Records from a data source:
[Begin]
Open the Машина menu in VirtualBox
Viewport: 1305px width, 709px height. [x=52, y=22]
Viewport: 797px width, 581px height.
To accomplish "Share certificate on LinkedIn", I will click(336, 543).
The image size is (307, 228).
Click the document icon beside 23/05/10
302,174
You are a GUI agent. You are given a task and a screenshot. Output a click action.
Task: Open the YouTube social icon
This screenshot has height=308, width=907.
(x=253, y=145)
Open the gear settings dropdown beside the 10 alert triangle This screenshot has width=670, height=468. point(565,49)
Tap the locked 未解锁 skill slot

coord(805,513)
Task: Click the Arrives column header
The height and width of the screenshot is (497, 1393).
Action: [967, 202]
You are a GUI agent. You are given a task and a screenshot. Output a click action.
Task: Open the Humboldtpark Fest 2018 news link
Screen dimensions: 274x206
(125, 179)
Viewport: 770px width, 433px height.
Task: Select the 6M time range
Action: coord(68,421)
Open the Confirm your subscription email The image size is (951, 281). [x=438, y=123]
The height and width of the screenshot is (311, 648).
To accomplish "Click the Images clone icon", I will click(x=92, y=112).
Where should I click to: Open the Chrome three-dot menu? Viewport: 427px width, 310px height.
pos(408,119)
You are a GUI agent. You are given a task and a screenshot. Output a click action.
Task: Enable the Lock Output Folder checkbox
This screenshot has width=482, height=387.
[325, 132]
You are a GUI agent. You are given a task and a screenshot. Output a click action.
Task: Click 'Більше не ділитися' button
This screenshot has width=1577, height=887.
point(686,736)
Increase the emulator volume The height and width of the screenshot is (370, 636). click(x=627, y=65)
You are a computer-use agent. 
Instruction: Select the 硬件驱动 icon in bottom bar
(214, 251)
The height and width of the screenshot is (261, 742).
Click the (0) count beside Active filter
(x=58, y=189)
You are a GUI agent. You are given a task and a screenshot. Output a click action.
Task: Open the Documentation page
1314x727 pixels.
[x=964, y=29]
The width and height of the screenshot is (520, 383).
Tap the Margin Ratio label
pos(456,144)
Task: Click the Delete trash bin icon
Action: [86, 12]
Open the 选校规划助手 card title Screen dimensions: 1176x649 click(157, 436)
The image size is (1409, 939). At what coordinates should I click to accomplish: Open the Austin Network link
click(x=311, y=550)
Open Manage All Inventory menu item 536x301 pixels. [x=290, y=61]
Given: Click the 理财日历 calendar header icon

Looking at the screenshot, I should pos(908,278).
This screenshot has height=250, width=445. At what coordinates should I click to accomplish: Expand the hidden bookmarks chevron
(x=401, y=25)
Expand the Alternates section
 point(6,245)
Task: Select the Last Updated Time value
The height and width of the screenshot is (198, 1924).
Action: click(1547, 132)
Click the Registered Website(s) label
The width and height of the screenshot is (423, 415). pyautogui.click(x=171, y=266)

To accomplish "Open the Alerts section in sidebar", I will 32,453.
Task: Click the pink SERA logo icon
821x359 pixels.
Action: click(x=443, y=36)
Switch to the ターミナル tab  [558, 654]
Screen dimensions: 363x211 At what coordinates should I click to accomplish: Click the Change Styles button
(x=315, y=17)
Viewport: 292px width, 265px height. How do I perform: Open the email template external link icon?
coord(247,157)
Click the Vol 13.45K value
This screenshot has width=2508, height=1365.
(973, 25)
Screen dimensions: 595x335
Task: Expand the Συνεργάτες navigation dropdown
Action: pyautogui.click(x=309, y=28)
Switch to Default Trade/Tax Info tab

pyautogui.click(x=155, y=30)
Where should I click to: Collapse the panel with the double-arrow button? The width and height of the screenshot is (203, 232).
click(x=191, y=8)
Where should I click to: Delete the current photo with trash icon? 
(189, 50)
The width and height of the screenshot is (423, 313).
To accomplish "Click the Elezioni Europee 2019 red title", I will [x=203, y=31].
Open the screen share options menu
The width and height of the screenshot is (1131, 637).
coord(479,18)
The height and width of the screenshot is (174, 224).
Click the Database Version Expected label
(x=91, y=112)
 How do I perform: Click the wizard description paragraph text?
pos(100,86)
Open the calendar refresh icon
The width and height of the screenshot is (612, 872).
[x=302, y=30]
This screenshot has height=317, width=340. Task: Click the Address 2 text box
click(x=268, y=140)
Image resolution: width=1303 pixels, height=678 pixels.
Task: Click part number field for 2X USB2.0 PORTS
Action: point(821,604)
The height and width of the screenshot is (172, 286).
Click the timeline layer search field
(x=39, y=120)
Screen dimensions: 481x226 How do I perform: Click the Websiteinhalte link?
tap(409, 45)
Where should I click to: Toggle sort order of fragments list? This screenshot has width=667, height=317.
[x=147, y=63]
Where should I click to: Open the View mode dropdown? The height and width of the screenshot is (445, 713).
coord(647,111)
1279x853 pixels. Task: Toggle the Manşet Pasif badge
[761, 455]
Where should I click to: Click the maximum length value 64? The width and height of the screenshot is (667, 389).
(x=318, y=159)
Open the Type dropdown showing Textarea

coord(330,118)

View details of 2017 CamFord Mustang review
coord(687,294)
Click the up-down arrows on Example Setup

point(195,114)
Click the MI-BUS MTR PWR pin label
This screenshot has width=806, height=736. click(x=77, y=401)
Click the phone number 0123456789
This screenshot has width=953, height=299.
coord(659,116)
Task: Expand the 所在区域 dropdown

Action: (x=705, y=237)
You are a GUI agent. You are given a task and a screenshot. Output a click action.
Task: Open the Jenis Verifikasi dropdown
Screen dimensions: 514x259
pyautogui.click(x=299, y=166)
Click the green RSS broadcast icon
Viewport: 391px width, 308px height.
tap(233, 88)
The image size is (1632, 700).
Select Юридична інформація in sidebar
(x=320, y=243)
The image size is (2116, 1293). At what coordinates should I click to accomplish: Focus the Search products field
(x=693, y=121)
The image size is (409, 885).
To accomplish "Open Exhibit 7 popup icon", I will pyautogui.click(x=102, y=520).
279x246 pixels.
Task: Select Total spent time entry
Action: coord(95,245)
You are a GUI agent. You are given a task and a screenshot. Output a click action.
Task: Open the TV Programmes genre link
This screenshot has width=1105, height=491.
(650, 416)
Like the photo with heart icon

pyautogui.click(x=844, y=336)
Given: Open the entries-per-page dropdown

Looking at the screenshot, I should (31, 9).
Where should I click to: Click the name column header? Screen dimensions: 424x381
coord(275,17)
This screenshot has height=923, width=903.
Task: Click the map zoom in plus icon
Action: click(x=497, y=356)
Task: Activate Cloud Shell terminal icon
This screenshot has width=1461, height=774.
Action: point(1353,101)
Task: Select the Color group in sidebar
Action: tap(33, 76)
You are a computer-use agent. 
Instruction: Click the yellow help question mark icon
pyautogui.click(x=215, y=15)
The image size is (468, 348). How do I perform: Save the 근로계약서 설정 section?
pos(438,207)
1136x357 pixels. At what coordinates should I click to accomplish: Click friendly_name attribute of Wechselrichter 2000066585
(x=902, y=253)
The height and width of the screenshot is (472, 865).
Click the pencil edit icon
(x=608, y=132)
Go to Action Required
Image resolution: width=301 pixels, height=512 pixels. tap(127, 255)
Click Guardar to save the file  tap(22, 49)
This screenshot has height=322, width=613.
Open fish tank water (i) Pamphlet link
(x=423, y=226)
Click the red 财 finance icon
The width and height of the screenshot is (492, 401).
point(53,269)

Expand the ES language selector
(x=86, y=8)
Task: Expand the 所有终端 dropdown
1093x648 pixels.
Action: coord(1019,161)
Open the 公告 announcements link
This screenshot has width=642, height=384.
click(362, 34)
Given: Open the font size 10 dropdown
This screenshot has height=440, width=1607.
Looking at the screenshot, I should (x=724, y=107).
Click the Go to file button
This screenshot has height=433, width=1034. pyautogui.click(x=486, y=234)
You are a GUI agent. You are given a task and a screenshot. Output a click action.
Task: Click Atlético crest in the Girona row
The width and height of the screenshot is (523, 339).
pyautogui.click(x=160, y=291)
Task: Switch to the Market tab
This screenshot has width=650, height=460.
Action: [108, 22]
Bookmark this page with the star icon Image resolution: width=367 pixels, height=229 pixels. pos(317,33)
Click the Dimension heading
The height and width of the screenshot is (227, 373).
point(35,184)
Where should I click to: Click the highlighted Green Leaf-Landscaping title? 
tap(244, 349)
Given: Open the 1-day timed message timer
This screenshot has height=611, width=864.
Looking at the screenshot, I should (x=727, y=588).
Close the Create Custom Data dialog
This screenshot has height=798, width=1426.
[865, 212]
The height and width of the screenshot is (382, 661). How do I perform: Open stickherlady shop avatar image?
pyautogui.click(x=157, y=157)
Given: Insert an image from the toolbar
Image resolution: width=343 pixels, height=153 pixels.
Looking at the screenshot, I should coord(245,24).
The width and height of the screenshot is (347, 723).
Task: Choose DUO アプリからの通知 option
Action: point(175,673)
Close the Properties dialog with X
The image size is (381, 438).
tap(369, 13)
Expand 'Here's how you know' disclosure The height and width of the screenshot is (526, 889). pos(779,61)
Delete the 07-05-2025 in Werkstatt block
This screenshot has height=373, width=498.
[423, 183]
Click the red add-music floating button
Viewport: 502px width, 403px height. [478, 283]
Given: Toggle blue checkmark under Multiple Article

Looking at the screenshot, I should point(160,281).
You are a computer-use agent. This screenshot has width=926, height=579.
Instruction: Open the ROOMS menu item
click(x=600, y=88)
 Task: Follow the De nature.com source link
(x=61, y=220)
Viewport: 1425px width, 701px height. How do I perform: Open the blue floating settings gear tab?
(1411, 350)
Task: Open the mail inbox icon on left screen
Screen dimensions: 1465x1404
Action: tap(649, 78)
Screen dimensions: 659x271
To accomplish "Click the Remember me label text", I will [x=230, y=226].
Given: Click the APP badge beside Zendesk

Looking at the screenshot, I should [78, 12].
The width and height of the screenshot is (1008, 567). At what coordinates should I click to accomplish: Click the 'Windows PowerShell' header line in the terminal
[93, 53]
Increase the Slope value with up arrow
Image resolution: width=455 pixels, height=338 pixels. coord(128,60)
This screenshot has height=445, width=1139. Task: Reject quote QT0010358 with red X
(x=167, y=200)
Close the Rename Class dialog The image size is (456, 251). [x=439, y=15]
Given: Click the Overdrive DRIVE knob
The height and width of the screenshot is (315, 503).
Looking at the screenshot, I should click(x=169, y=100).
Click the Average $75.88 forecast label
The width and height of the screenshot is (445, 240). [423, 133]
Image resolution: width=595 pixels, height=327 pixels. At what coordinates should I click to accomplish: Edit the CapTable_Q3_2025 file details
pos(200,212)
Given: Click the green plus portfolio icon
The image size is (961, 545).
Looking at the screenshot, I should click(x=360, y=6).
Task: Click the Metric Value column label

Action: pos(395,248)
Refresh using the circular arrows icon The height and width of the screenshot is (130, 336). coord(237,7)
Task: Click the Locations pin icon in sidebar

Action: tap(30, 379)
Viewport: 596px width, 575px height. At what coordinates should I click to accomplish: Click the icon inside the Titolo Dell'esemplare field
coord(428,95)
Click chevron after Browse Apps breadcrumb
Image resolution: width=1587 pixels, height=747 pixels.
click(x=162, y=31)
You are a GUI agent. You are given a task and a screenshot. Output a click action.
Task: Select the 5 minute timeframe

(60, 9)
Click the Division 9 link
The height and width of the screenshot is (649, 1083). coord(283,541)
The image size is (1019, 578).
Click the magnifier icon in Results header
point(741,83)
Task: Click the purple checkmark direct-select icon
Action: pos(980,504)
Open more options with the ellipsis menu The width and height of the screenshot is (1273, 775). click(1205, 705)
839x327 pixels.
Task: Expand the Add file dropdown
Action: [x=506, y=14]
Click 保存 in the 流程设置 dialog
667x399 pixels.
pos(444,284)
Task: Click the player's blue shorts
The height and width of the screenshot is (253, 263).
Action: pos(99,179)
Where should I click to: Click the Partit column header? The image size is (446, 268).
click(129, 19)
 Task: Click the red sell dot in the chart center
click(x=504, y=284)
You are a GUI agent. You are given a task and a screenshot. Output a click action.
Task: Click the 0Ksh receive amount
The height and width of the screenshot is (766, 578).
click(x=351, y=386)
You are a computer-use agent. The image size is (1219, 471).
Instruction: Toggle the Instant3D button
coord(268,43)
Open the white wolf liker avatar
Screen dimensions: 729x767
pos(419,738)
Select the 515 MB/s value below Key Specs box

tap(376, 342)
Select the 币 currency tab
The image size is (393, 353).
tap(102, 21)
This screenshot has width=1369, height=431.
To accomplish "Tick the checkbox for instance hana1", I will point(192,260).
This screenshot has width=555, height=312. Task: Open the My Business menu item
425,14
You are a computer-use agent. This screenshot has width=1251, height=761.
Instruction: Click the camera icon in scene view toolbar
[End]
# Short exercise
Copy out the entries from the line containing "Close the Properties dialog with X" through the line containing "Looking at the screenshot, I should click(x=169, y=100).", keeping each line unchanged.

# Answer to the task
Close the Properties dialog with X
The image size is (381, 438).
tap(369, 13)
Expand 'Here's how you know' disclosure The height and width of the screenshot is (526, 889). pos(779,61)
Delete the 07-05-2025 in Werkstatt block
This screenshot has height=373, width=498.
[423, 183]
Click the red add-music floating button
Viewport: 502px width, 403px height. [478, 283]
Given: Toggle blue checkmark under Multiple Article

Looking at the screenshot, I should point(160,281).
You are a computer-use agent. This screenshot has width=926, height=579.
Instruction: Open the ROOMS menu item
click(x=600, y=88)
 Task: Follow the De nature.com source link
(x=61, y=220)
Viewport: 1425px width, 701px height. How do I perform: Open the blue floating settings gear tab?
(1411, 350)
Task: Open the mail inbox icon on left screen
Screen dimensions: 1465x1404
Action: tap(649, 78)
Screen dimensions: 659x271
To accomplish "Click the Remember me label text", I will [x=230, y=226].
Given: Click the APP badge beside Zendesk

Looking at the screenshot, I should [78, 12].
The width and height of the screenshot is (1008, 567). At what coordinates should I click to accomplish: Click the 'Windows PowerShell' header line in the terminal
[93, 53]
Increase the Slope value with up arrow
Image resolution: width=455 pixels, height=338 pixels. coord(128,60)
This screenshot has height=445, width=1139. Task: Reject quote QT0010358 with red X
(x=167, y=200)
Close the Rename Class dialog The image size is (456, 251). [x=439, y=15]
Given: Click the Overdrive DRIVE knob
The height and width of the screenshot is (315, 503).
Looking at the screenshot, I should click(x=169, y=100).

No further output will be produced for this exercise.